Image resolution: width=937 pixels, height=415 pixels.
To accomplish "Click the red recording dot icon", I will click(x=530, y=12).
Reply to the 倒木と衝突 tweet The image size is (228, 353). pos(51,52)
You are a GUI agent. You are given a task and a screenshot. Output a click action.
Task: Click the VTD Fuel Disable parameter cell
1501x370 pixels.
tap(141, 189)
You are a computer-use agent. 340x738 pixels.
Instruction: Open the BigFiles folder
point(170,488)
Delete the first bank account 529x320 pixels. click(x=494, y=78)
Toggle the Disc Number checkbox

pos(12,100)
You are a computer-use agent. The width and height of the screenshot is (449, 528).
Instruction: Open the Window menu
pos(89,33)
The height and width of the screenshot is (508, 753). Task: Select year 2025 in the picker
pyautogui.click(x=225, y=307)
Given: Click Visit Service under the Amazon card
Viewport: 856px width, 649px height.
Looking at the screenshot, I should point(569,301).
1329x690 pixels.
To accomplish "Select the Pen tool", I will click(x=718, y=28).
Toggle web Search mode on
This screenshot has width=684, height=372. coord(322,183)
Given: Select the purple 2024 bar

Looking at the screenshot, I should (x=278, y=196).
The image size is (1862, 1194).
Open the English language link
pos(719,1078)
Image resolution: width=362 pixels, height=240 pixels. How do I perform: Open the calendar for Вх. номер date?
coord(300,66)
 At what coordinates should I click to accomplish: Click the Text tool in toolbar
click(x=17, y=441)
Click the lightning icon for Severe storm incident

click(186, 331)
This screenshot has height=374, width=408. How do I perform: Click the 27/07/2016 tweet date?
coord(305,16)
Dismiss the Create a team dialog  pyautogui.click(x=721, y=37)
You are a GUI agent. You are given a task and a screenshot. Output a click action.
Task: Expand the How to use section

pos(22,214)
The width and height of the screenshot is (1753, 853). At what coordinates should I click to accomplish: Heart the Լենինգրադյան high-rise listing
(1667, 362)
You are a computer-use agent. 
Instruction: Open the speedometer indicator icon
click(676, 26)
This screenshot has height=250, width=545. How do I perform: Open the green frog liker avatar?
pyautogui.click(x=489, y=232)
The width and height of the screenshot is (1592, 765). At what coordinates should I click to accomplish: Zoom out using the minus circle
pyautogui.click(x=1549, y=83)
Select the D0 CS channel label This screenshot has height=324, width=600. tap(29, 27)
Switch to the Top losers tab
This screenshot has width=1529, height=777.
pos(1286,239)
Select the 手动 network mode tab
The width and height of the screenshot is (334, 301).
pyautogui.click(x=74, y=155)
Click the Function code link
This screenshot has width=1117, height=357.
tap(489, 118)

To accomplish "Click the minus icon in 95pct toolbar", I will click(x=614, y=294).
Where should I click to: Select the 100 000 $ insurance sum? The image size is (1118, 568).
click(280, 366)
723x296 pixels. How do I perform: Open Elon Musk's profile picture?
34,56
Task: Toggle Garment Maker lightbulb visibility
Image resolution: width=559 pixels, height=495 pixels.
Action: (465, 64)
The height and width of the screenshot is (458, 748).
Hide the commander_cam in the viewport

▬▬▬

### [Task goal]
Reproduce all of the rows above word for word, with nothing changed.

### [Written answer]
Image resolution: width=937 pixels, height=415 pixels.
To accomplish "Click the red recording dot icon", I will click(x=530, y=12).
Reply to the 倒木と衝突 tweet The image size is (228, 353). pos(51,52)
You are a GUI agent. You are given a task and a screenshot. Output a click action.
Task: Click the VTD Fuel Disable parameter cell
1501x370 pixels.
tap(141, 189)
You are a computer-use agent. 340x738 pixels.
Instruction: Open the BigFiles folder
point(170,488)
Delete the first bank account 529x320 pixels. click(x=494, y=78)
Toggle the Disc Number checkbox

pos(12,100)
You are a computer-use agent. The width and height of the screenshot is (449, 528).
Instruction: Open the Window menu
pos(89,33)
The height and width of the screenshot is (508, 753). Task: Select year 2025 in the picker
pyautogui.click(x=225, y=307)
Given: Click Visit Service under the Amazon card
Viewport: 856px width, 649px height.
Looking at the screenshot, I should point(569,301).
1329x690 pixels.
To accomplish "Select the Pen tool", I will click(x=718, y=28).
Toggle web Search mode on
This screenshot has width=684, height=372. coord(322,183)
Given: Select the purple 2024 bar

Looking at the screenshot, I should (x=278, y=196).
The image size is (1862, 1194).
Open the English language link
pos(719,1078)
Image resolution: width=362 pixels, height=240 pixels. How do I perform: Open the calendar for Вх. номер date?
coord(300,66)
 At what coordinates should I click to accomplish: Click the Text tool in toolbar
click(x=17, y=441)
Click the lightning icon for Severe storm incident

click(186, 331)
This screenshot has height=374, width=408. How do I perform: Click the 27/07/2016 tweet date?
coord(305,16)
Dismiss the Create a team dialog  pyautogui.click(x=721, y=37)
You are a GUI agent. You are given a task and a screenshot. Output a click action.
Task: Expand the How to use section

pos(22,214)
The width and height of the screenshot is (1753, 853). At what coordinates should I click to accomplish: Heart the Լենինգրադյան high-rise listing
(1667, 362)
You are a computer-use agent. 
Instruction: Open the speedometer indicator icon
click(676, 26)
This screenshot has height=250, width=545. How do I perform: Open the green frog liker avatar?
pyautogui.click(x=489, y=232)
The width and height of the screenshot is (1592, 765). At what coordinates should I click to accomplish: Zoom out using the minus circle
pyautogui.click(x=1549, y=83)
Select the D0 CS channel label This screenshot has height=324, width=600. tap(29, 27)
Switch to the Top losers tab
This screenshot has width=1529, height=777.
pos(1286,239)
Select the 手动 network mode tab
The width and height of the screenshot is (334, 301).
pyautogui.click(x=74, y=155)
Click the Function code link
This screenshot has width=1117, height=357.
tap(489, 118)

To accomplish "Click the minus icon in 95pct toolbar", I will click(x=614, y=294).
Where should I click to: Select the 100 000 $ insurance sum? The image size is (1118, 568).
click(280, 366)
723x296 pixels. How do I perform: Open Elon Musk's profile picture?
34,56
Task: Toggle Garment Maker lightbulb visibility
Image resolution: width=559 pixels, height=495 pixels.
Action: (465, 64)
The height and width of the screenshot is (458, 748).
Hide the commander_cam in the viewport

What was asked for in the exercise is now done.